Although the structure of this rule is set in stone, the parameters (highlighted in yellow) are equipped with confidence intervals, which are calculated based on past observations and events. Moreover, instead of sending a notification, you can create a ‘possible event’ in your graph. This is an event equipped with a probability that represents the likelihood of it occurring or of having occurred. This event is then treated like any other by the AI system, except that it only has a certain likelihood of having happened. This means that AllegroGraph’s AI can produce reasoning based on both known and unknown events.
Finally, AllegroGraph also features native, near real-time multi-master replication and management; multi-modal input from RDF, CSV, JSON, JSON Lines and JSON-LD files; built-in document storage (comparable to MongoDB) with support for graph algorithms and semantics; natural language processing (NLP) and textual analysis, including entity extraction; and extensive support for a variety of data science tools. It is also optimised for use with the newly released Intel Optane line of memory and storage products.

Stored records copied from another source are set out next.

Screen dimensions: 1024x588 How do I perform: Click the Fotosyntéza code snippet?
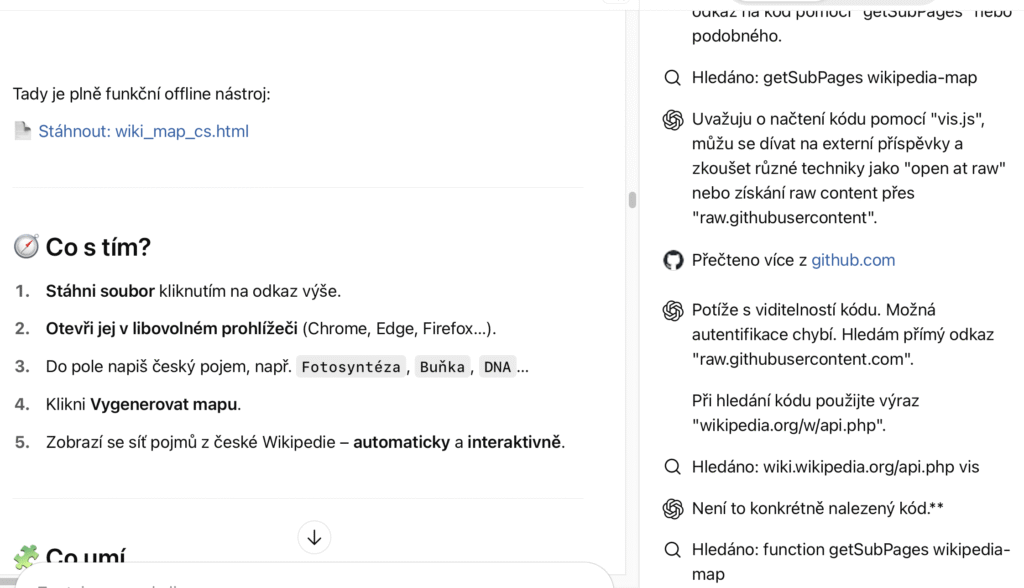(351, 367)
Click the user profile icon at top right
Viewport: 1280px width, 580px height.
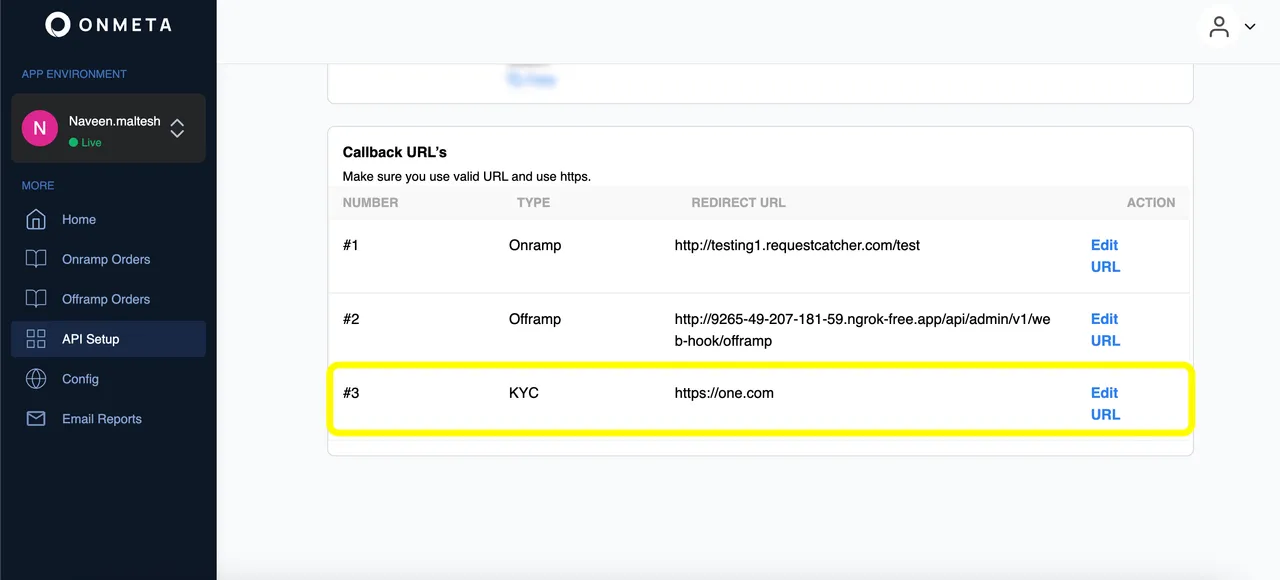(x=1218, y=27)
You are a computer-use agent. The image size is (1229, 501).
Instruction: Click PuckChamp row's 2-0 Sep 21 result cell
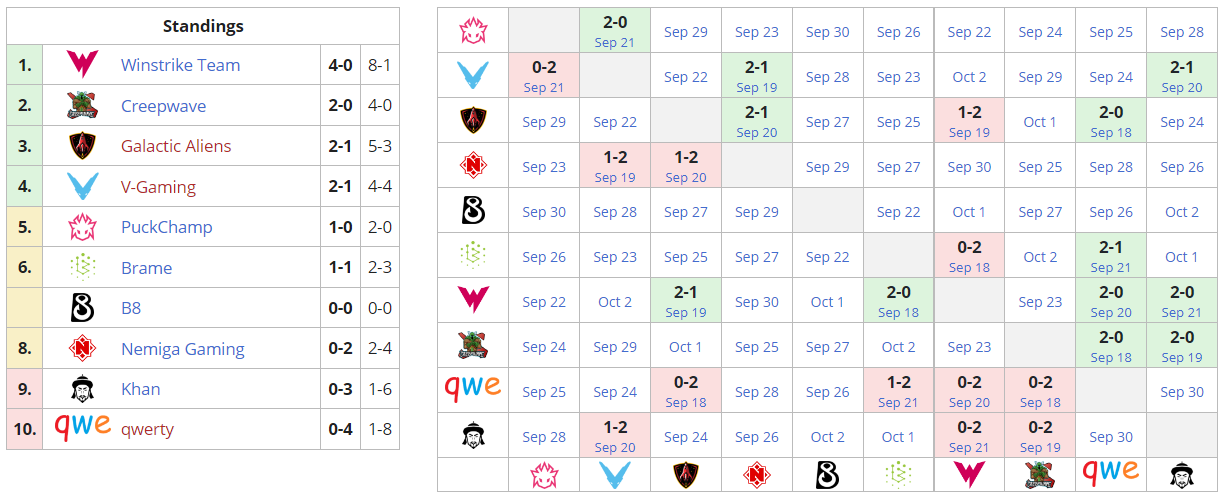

Compared to other offerings in the graph space, AllegroGraph stands out in two major ways. First of all, it is a distinctly flexible offering. For example, it supports both transactional and analytics processing. Similarly, although it is an RDF graph it also supports property graphs and multi-modal ingestion.
Secondly, it boasts a range of features which, if not unique, are at least rare. This includes probabilistic, multi-mode AI which goes beyond machine learning; natural language processing and textual analysis; a hybrid federated/distributed deployment methodology; ahead-of-the-curve integration with Intel Optane and some of the most advanced security capabilities (paid for by a US intelligence agency) of any product in this market.
The Bottom Line
AllegroGraph is a formidable graph offering with a lot of flexibility and a wide range of compelling features. If that flexibility, or any number of those features, appeal to you, we highly recommend it.